Texto fornecido
Existem várias ferramentas que podem ser utilizadas para mapear o processo, nomeadamente

blueprint e o flowchart, ambas identificam os diferentes tipos de atividade que ocorrem

durante o processo e apresentam o fluxo de materiais/pessoas/informações (Jorge et al., 2016). Em termos funcionais, apresentam de forma sequencial as atividades que compõe o processo, mas cada método apresenta características próprias e utiliza diferentes informações na sua construção, o que faz com que o mesmo processo tenha diferentes focos, mais ou menos pormenorizado (Jorge et al., 2016).

Nas empresas de transformação física, o consumidor apenas aparece no início ou no final do processo, conforme a relação entre a procura e a oferta, onde a interação direta entre o cliente e a empresa é praticamente inexistente (Mills et al., 1986). Nas empresas prestadoras de serviços, o cliente irá ter uma interação muito superior, até poderá ser considerado um recurso da empresa, pois sem este a empresa não funcionaria (Mills et al., 1986).

No início dos anos 90 surgiu a primeira aplicação do mapeamento de processos, num fluxo de materiais de uma fábrica, baseado nos princípios de Taylor (Schroeder et al., 1993). Primeiro dividiram o processo nas diversas atividades, posteriormente estudaram detalhadamente cada uma delas e relacionaram-nas, com o intuito de tornar todo o processo mais eficiente (Schroeder et al., 1993).

No sector dos serviços foi iniciada uma técnica de controlo de processos, o blueprint, que foi bastante bem aceite, por ser mais preciso que as definições verbais utilizadas até então, para além disso oferecia várias vantagens, tais como a identificação dos pontos de falha, prevenção, resolução de problemas e, ainda, centrar as principais atividades no cliente (Bitner et al., 2008).

De acordo com Fließ et al. (2004), o blueprint foi criado por Shostack (1982, 1984a, 1984b, 1987) e desenvolvido por Kingman-Brundage, em 1989, 1993 e 1995.

[Entradas do conjunto de dados]

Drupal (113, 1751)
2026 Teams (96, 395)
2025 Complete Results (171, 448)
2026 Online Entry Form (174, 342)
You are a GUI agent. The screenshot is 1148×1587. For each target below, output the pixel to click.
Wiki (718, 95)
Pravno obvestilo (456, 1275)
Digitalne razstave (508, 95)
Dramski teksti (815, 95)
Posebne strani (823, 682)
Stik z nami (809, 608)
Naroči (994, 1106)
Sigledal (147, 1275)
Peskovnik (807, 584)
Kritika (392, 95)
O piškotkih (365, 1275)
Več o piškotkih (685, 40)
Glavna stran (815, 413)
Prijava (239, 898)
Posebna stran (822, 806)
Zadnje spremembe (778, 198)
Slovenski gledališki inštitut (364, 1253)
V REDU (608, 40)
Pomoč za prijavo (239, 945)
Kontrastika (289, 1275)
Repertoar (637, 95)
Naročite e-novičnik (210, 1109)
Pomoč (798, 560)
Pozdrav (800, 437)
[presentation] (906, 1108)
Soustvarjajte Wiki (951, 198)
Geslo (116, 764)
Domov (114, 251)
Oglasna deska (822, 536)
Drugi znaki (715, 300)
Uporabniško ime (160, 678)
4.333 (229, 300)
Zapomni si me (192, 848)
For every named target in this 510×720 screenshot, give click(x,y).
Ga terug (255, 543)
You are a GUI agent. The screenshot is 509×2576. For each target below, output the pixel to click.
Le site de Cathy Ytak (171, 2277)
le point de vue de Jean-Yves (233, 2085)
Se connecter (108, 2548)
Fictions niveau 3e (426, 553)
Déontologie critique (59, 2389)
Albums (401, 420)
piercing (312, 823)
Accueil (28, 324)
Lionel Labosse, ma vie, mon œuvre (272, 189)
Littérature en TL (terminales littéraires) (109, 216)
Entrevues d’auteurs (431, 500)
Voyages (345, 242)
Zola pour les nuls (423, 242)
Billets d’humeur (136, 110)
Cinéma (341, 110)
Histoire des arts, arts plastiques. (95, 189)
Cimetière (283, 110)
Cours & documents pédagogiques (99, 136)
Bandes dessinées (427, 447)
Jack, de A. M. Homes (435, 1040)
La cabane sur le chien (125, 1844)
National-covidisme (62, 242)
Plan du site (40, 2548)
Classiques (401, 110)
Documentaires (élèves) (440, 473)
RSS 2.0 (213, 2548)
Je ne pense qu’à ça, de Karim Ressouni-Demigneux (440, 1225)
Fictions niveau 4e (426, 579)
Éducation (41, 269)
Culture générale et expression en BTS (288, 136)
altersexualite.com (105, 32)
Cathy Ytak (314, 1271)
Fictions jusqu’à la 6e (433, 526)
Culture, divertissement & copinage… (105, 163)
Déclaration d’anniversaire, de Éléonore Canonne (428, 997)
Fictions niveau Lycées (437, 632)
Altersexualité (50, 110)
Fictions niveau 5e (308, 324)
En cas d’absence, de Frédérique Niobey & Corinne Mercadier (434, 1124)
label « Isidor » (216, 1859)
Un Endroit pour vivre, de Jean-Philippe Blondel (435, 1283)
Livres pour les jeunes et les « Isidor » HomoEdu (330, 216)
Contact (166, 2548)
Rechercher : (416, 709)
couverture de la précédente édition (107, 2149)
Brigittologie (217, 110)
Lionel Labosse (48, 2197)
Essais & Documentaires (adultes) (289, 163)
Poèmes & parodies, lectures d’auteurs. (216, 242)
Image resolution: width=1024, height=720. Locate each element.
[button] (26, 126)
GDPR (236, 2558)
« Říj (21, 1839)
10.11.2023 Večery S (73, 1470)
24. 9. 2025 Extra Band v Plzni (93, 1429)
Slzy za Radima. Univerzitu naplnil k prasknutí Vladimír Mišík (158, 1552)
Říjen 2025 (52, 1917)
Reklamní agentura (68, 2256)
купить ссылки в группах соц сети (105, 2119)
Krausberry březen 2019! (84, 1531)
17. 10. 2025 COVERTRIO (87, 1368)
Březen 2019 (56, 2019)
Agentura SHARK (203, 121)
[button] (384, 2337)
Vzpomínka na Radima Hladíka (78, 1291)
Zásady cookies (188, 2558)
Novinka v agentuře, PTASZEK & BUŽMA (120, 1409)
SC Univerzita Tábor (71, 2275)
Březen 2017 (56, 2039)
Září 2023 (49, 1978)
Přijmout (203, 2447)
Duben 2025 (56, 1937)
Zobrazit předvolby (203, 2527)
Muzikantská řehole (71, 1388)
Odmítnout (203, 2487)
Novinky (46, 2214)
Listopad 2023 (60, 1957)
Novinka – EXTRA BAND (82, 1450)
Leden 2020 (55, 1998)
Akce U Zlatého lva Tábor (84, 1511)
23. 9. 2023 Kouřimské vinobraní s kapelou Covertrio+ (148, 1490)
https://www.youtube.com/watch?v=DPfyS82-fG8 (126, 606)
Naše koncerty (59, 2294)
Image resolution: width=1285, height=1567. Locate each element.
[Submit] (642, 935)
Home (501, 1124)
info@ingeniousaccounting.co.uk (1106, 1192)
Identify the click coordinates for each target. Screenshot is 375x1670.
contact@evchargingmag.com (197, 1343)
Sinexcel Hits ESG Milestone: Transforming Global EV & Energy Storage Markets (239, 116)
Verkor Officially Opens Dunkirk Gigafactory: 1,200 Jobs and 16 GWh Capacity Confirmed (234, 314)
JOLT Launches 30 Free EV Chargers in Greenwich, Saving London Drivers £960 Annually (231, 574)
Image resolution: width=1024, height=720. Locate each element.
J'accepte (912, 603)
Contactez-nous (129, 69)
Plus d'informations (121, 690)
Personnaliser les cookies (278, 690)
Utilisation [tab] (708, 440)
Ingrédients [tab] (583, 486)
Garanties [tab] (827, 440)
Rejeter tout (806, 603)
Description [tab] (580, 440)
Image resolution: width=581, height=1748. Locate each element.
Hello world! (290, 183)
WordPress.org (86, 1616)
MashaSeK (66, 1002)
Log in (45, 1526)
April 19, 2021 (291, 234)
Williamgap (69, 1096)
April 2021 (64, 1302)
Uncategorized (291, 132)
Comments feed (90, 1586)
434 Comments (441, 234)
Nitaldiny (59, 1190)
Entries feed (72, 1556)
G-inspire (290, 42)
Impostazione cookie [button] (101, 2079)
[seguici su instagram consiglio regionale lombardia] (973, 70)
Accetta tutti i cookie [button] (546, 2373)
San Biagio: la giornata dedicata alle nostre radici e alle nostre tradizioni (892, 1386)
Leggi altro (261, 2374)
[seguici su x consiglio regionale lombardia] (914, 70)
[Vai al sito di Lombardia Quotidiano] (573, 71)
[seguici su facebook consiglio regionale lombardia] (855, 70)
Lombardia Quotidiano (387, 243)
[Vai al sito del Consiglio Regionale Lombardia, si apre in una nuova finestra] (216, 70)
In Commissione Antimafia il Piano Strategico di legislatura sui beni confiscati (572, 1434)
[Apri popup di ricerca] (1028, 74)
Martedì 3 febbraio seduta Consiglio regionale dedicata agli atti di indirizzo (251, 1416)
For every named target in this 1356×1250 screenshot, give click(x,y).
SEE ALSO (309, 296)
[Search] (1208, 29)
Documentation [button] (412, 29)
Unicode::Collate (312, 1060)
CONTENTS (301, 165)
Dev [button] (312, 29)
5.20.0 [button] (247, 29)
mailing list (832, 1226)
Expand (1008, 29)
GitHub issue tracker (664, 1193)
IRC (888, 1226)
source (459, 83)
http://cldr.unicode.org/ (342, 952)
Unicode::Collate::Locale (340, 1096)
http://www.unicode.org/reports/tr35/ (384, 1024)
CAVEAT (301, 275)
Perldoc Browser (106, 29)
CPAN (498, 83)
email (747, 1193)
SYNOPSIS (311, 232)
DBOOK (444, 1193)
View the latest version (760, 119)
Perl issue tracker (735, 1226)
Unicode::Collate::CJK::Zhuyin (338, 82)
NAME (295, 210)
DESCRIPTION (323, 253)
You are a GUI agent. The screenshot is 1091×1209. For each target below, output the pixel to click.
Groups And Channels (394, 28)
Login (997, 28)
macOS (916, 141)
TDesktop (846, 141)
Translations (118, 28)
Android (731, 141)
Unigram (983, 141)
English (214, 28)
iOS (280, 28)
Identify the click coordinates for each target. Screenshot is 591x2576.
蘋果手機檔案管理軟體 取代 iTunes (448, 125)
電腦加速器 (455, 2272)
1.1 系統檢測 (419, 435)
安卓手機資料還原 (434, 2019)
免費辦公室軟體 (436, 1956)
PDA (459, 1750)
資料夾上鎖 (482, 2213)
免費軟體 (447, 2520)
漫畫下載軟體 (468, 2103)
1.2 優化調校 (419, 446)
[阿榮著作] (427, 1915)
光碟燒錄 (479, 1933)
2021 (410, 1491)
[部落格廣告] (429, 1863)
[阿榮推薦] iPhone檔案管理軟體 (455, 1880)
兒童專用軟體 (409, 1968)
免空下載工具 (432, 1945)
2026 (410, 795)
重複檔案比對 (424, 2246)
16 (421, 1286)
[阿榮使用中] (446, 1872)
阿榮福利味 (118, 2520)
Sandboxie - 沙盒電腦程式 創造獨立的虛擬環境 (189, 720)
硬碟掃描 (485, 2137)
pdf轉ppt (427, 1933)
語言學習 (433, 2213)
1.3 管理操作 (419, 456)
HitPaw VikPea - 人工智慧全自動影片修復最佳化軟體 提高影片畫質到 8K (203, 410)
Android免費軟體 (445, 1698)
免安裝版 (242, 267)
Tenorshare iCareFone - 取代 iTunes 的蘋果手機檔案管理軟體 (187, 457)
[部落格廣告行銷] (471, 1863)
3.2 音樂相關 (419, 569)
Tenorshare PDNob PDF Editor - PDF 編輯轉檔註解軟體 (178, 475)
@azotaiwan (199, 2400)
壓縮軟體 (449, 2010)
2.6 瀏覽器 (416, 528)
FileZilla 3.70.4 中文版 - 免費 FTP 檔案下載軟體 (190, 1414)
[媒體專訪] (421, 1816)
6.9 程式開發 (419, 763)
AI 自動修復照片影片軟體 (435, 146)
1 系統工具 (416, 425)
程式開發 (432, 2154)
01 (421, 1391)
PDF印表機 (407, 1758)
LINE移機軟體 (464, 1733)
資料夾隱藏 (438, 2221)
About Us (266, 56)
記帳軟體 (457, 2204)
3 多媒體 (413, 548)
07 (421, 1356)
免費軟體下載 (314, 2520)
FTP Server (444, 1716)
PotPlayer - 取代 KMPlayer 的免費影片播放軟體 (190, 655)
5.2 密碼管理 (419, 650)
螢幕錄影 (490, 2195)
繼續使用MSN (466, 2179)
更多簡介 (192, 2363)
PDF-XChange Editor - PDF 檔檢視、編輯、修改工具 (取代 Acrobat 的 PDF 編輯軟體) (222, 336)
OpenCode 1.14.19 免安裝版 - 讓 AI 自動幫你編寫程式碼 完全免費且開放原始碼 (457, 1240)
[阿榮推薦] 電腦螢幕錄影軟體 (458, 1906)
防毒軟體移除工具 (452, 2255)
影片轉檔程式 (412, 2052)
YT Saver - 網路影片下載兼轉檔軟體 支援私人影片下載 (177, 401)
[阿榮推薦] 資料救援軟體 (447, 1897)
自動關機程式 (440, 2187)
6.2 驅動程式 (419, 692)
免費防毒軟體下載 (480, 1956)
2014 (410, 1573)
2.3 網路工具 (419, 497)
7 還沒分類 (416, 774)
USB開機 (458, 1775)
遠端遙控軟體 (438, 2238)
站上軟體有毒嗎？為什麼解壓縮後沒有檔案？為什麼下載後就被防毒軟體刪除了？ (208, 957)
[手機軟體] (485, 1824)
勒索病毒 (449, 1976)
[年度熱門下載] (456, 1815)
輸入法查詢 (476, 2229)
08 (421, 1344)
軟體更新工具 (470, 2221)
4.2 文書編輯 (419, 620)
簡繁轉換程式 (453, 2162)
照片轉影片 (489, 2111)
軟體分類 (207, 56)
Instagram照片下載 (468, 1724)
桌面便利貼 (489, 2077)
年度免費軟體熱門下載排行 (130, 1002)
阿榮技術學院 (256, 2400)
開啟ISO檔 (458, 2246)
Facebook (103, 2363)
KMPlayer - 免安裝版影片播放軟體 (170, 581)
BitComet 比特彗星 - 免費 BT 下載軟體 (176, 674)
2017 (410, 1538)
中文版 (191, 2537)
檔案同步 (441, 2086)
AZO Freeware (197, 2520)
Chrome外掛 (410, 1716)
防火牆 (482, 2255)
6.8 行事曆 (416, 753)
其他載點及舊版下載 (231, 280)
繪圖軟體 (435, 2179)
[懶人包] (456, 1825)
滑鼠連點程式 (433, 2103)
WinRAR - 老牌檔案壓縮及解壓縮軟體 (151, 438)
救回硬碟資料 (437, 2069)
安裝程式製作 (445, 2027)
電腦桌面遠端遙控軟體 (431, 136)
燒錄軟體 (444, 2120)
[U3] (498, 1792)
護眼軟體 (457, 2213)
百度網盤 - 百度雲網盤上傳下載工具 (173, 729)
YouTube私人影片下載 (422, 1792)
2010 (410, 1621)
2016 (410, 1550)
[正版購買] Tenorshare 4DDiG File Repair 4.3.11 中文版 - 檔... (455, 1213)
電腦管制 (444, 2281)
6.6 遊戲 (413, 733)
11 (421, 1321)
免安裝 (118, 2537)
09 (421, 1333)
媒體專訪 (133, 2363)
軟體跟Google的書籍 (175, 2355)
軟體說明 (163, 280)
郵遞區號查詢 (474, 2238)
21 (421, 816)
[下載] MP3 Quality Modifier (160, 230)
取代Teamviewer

Tarefa
Segundo o texto sobre mapeamento de processos, por que razão o blueprint foi bem aceite no sector dos serviços? Responda em uma a três frases.

Resposta escrita
O blueprint foi bem aceite por ser mais preciso do que as definições verbais utilizadas até então. Além disso, oferecia várias vantagens, como a identificação dos pontos de falha, a prevenção, a resolução de problemas e a centralização das principais atividades no cliente.